El acto se ha celebrado en la Sala Constitucional con un discurso de la presidenta de la Cámara Baja, Francina Armengol, y un coloquio posterior entre Hojman, la escritora Alana S. Portero y el periodista David Martos. A su término, se ha proyectado el documental sobre Agustín Gómez Arcos, escritor exiliado en Francia durante el franquismo y cuyas obras abordaron cuestiones como la memoria democrática y la identidad de género.
Aquel fue un viaje hacia su libertad creativa y personal. El escritor, nacido en un pueblo de Almería, vivía en represión junto a la comunidad homosexual de Madrid, pero se fue a París. Allí escribió, en francés, algunas de las mejores novelas de la literatura española del último siglo como El cordero carnívoro o María República. Sin embargo, su nombre sigue siendo un desconocido para la gran mayoría de españoles, mientras que en Francia es una institución, sus libros se estudian en los colegios y hasta se han adaptado en óperas.
Según ya informó este periódico, para la cineasta siempre estuvo la idea de conseguir, a través de Gómez Arcos, hablar de “la memoria de nuestro país”. Por eso es importante que la obra del escritor “naciera del dolor, de la rabia y de la necesidad de dar un relato a todas aquellas historias que el franquismo pretende aniquilar, no solo expulsándolas físicamente de nuestro país, sino poniéndoles encima una losa de silencio”.
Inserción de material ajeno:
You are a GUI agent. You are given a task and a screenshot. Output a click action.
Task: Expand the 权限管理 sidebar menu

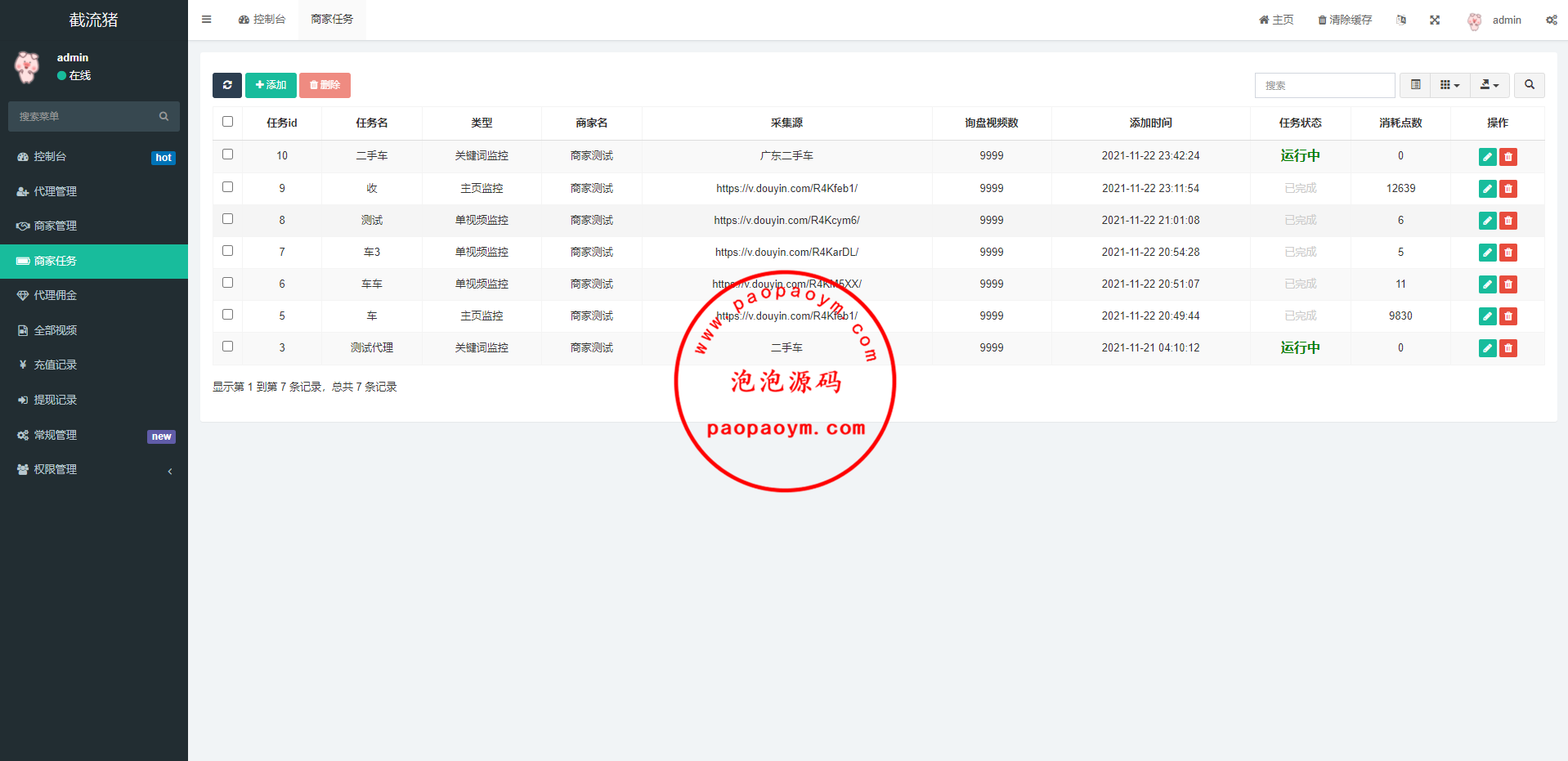coord(93,470)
La directora de Un hombre libre ha reconocido que hay preguntas que solo podría contestar el protagonista del documental, pero se aventuró a compartir su propia hipótesis: “Supongo que no volvió por ese dolor tan profundo que le dejó la infancia en la posguerra, el señalamiento de su familia republicana... hay heridas a las que es muy difícil volver, lo hacía con sus libros, pero físicamente es otra cosa”.